BEGIN DATA PROVIDED

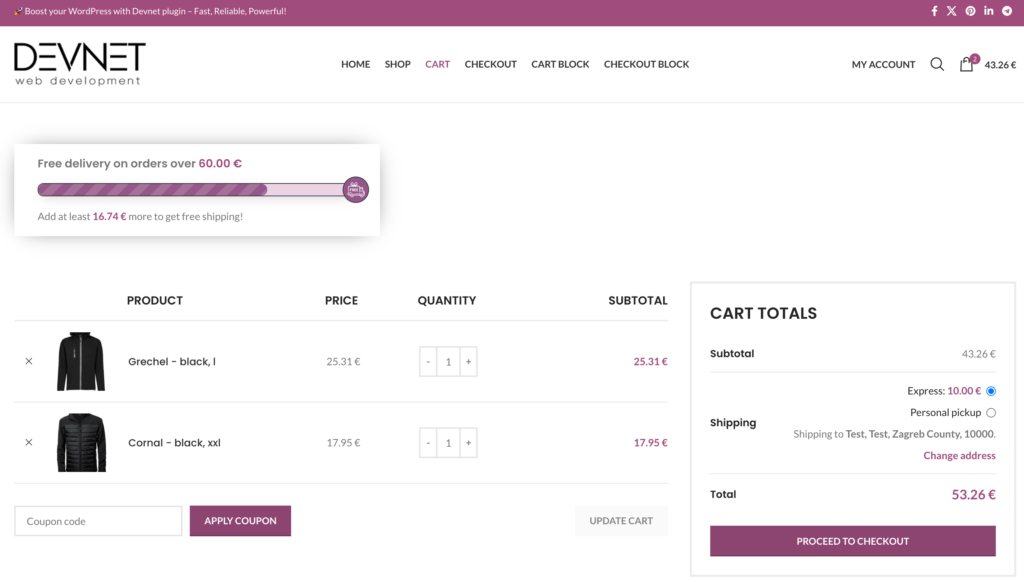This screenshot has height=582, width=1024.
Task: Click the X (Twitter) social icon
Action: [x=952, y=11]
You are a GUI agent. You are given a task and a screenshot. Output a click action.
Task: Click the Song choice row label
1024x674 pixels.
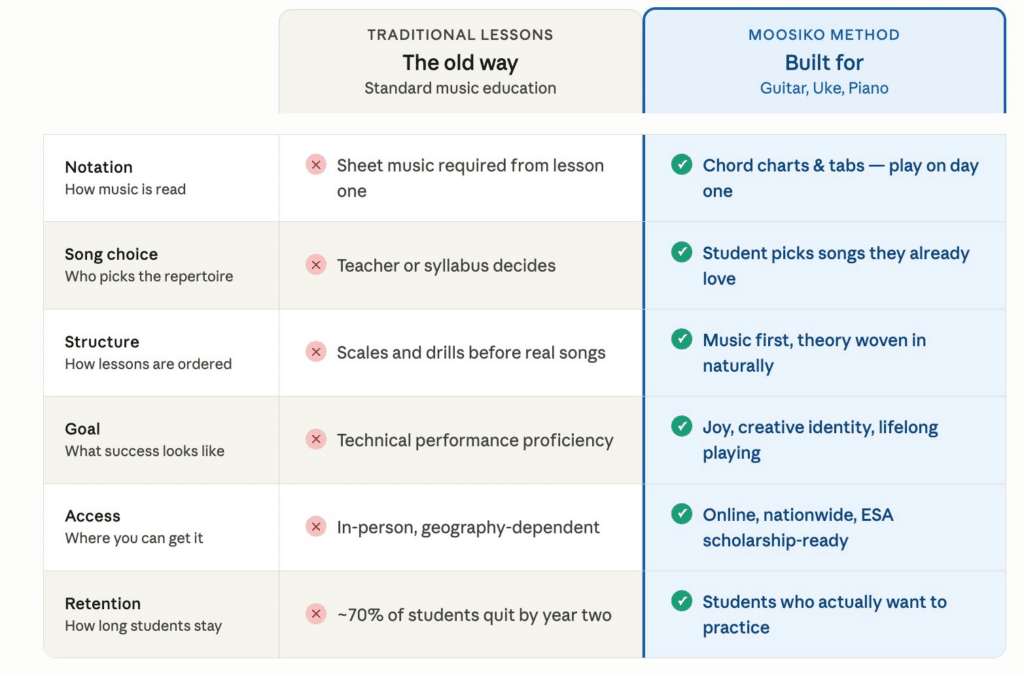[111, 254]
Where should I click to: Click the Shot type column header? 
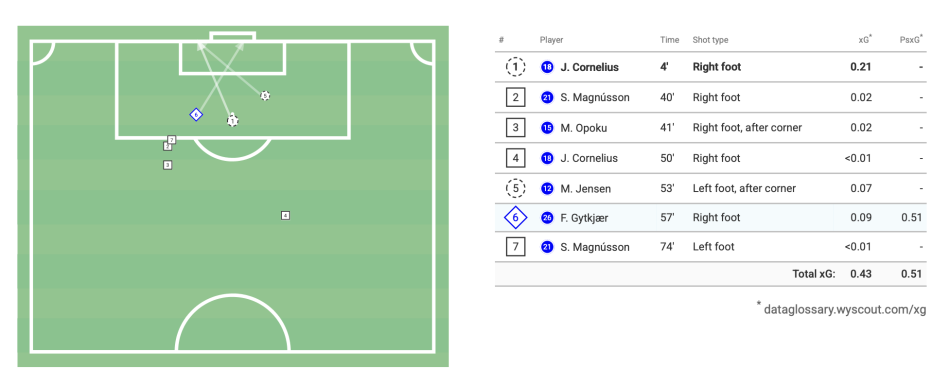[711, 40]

END DATA PROVIDED

WHAT IS NEEDED: Lines from the one holding "You are a GUI" to the end of the data, both ends included, are to be given again exactly; no pictures belong in the copy.

ANSWER SECTION:
You are a GUI agent. You are given a task and a screenshot. Output a click action.
Task: Click the Song choice row label
1024x674 pixels.
[111, 254]
Where should I click to: Click the Shot type column header? 
[711, 40]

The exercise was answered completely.